Print out the entire listing verbatim.

** Opening PROVIDED DATA block **

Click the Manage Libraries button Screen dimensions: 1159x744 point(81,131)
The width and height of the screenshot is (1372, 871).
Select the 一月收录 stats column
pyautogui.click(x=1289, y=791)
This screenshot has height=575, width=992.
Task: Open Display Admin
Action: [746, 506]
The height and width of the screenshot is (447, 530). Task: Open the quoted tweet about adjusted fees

** Closing PROVIDED DATA block **

### RESULT:
Click the Manage Libraries button Screen dimensions: 1159x744 point(81,131)
The width and height of the screenshot is (1372, 871).
Select the 一月收录 stats column
pyautogui.click(x=1289, y=791)
This screenshot has height=575, width=992.
Task: Open Display Admin
Action: [746, 506]
The height and width of the screenshot is (447, 530). Task: Open the quoted tweet about adjusted fees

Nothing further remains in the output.